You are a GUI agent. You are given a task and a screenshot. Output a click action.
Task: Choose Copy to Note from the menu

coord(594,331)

---

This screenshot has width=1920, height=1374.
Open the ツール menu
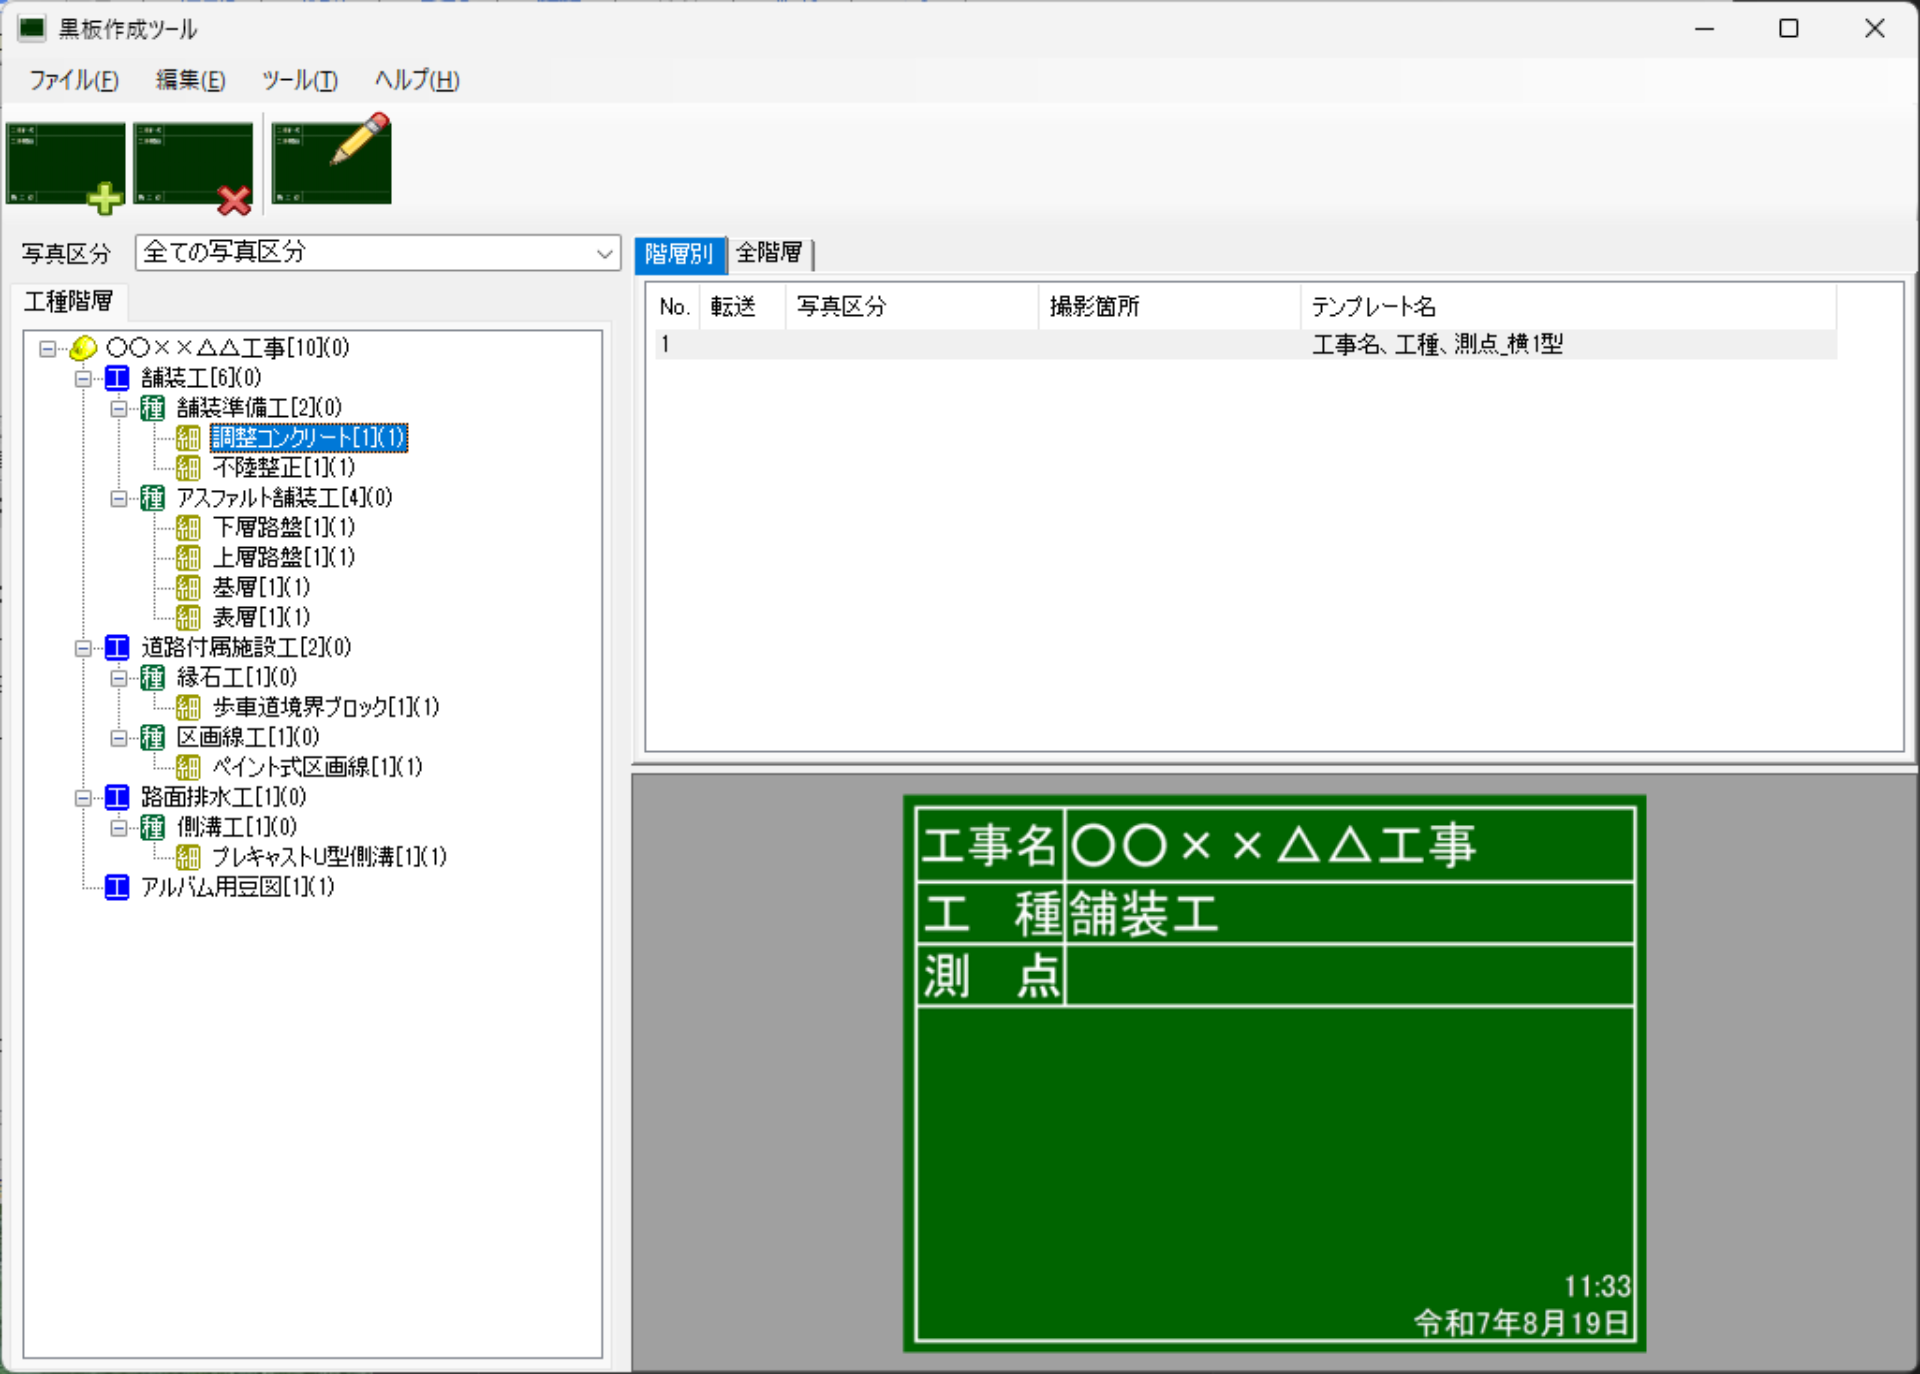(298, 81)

[YOUR INSTRUCTIONS] When a line in the records above holds "screenshot", that line is to be reported.

[FINISHED TASK]
You are a GUI agent. You are given a task and a screenshot. Output a click action.
This screenshot has width=1920, height=1374.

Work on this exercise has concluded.